■ Task to carry out ■
Determine how many lines in the entries below include the word "computer", and reply with that number alone.

━━━ Record set ━━━

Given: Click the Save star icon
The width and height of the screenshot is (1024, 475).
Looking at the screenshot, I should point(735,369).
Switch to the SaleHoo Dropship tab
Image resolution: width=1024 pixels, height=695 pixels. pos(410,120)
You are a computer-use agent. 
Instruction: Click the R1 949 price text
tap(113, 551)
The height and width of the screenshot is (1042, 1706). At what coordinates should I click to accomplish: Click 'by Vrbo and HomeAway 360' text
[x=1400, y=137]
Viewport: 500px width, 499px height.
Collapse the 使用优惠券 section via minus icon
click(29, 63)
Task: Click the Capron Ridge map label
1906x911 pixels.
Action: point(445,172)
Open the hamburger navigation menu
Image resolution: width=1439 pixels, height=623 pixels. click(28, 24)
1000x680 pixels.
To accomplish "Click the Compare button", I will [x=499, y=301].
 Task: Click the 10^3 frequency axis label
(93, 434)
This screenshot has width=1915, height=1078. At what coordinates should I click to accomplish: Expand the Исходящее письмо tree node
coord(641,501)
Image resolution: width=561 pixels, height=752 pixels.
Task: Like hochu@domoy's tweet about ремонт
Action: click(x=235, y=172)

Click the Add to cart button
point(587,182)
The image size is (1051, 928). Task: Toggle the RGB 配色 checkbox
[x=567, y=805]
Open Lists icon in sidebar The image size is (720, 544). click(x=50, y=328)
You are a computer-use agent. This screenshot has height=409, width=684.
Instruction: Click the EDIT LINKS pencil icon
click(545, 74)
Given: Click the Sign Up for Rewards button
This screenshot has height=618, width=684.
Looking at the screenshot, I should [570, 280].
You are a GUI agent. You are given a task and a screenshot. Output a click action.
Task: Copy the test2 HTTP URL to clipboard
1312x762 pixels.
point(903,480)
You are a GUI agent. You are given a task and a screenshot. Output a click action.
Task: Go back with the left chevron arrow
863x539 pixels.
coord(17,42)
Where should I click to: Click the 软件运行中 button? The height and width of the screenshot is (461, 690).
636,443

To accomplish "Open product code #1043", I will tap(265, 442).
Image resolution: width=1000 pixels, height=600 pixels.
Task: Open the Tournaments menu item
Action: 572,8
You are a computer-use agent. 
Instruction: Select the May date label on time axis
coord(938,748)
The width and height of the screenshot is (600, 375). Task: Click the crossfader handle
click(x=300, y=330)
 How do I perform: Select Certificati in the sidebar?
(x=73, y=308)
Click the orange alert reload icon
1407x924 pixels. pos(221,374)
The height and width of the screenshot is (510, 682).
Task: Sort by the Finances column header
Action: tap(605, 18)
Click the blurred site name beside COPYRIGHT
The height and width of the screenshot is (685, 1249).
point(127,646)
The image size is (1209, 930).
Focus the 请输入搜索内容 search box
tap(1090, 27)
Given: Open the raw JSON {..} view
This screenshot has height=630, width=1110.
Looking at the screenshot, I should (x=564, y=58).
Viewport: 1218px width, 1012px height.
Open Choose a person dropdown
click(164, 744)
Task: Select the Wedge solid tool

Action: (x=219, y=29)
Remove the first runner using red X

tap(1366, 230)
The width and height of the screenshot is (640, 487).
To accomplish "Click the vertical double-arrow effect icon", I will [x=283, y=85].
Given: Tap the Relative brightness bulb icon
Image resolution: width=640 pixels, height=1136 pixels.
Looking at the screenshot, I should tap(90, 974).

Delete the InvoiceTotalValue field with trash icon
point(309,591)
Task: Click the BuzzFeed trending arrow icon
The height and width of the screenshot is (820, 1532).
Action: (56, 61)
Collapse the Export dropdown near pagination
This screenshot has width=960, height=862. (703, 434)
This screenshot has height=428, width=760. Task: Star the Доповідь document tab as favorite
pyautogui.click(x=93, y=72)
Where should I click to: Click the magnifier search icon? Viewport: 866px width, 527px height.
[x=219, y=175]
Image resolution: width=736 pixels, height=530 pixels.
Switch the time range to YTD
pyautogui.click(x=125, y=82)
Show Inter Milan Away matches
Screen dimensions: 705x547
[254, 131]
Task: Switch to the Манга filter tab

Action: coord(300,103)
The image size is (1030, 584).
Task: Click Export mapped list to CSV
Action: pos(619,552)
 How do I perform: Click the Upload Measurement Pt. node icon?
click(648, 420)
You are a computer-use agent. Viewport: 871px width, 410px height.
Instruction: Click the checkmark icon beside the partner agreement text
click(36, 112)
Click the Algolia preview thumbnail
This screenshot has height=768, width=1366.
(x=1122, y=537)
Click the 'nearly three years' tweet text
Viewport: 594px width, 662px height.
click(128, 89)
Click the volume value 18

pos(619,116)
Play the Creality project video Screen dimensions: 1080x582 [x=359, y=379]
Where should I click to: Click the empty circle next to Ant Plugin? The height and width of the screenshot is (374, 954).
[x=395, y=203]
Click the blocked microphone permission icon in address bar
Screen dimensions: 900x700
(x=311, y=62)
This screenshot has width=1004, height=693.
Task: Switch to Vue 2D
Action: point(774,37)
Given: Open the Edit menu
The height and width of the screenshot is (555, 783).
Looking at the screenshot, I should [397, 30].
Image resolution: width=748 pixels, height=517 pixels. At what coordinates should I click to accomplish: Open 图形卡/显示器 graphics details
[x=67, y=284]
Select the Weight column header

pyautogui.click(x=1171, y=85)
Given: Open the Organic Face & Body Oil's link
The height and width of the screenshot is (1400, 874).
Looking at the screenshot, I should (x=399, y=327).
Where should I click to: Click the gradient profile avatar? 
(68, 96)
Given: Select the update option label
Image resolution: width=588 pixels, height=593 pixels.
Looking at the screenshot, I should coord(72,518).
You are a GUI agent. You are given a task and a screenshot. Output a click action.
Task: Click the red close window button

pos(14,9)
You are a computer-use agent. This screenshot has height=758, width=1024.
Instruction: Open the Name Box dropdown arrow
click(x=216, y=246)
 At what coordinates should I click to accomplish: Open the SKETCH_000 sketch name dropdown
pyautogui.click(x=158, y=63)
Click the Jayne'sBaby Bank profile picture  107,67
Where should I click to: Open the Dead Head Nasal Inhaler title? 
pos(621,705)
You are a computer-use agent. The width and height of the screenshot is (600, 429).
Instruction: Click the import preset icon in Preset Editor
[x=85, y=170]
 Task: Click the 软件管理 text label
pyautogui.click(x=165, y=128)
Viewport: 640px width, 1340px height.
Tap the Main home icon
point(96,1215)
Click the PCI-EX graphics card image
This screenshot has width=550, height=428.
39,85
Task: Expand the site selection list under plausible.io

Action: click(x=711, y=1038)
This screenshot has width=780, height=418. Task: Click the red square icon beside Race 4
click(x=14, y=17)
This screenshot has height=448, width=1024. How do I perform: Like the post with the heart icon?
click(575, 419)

━━━

■ Answer to the problem ■
6